Le soir venu, c’est néanmoins le plat de Yoshihiro Narisawa qui dégage la plus grande émotion. Intitulé  » la vie « , il frappe l’imagination par les grandes projections rouges (une réduction d’airelles, légèrement sucrée et parfumée aux feuilles de pin) jetées sur les assiettes blanches. Le filet de lièvre cru – le prétexte du plat – est cuit à la minute par un consommé de lièvre chaud. Le tout est contrasté par des saveurs de champignons, de fleurs d’une menthe fraîche.  » J’ai été marqué par cette nature encore vierge. À la différence du Japon, la pression humaine sur celle-ci est ici très faible, explique Narisawa. Il est important de protéger ce patrimoine pour le futur. Nous, cuisiniers, devons aussi en être conscients. Le rouge c’est celui du sang de l’animal que l’on chasse. Car la vie implique aussi la mort « , conclut-il poétiquement.
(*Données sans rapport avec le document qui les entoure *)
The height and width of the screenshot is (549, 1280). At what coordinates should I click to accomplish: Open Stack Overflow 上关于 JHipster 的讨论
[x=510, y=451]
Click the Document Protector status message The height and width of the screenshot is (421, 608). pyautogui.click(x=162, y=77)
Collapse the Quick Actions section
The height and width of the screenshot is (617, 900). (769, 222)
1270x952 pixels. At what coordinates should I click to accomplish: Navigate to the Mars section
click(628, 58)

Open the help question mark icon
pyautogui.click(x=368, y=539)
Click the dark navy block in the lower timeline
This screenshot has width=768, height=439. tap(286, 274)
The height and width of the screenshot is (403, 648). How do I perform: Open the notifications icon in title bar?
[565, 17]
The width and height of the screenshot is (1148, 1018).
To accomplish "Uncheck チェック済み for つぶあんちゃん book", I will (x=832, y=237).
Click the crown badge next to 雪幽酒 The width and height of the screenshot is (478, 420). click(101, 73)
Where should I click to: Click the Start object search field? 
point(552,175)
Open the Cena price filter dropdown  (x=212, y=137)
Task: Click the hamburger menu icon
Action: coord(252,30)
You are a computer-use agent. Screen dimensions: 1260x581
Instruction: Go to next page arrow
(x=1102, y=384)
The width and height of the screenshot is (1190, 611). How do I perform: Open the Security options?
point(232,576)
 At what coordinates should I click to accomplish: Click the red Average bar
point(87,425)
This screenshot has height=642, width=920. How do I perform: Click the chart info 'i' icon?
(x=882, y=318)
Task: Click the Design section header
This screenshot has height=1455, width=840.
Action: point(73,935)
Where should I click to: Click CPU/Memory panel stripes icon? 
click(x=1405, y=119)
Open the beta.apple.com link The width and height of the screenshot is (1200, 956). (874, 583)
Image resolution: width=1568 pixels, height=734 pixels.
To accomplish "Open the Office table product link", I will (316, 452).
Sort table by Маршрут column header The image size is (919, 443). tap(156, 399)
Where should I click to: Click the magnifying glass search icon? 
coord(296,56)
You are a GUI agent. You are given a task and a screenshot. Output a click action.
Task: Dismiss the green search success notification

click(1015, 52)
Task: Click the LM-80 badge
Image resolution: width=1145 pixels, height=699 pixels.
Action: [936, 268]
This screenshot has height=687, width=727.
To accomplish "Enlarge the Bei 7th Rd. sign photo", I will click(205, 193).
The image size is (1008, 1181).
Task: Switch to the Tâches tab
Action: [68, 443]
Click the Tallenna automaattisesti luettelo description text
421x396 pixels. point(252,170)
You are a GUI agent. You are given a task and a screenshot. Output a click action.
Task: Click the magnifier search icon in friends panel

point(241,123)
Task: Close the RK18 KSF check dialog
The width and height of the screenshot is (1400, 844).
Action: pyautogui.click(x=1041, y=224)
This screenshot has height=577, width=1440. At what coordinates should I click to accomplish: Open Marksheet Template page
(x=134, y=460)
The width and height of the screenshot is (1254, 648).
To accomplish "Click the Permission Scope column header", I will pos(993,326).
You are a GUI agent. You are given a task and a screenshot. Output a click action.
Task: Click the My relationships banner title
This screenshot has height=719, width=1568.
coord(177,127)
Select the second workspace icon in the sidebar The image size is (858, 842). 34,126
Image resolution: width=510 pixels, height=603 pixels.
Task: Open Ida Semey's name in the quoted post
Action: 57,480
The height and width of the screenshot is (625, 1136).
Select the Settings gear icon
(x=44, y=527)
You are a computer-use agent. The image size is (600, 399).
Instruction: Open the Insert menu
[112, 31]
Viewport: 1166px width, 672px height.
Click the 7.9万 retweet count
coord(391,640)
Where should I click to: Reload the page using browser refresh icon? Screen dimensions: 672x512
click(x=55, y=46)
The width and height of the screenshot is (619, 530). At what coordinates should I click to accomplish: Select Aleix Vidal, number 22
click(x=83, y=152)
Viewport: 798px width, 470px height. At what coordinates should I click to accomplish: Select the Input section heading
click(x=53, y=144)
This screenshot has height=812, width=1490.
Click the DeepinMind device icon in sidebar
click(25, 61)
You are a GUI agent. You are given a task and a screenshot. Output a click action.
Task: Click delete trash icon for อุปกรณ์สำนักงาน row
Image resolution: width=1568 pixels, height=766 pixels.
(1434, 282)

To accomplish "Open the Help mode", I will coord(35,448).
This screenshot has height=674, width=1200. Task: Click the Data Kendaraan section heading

Coïncidence ou signe d’une époque, ce rouge du sang s’exprime également dans deux autres plats : en entrée, la rose (en chicon) sur une neige rouge (betterave et sang de renne) de Quique Dacosta ; et en dessert, la boisson rouge sang (orange sanguine et betterave rouge) accompagnant la neige blanche d’Albert Adrià. Le nom du plat ne peut prêter à équivoque : Sangre y Nieve, sang et neige.

Il est 2 heures du matin quand nous arrivons au bout de cette revue culinaire. Dehors, le ciel nous offre mieux qu’un feu d’artifice, un long festival d’aurores boréales. La magie du Grand Nord est totale.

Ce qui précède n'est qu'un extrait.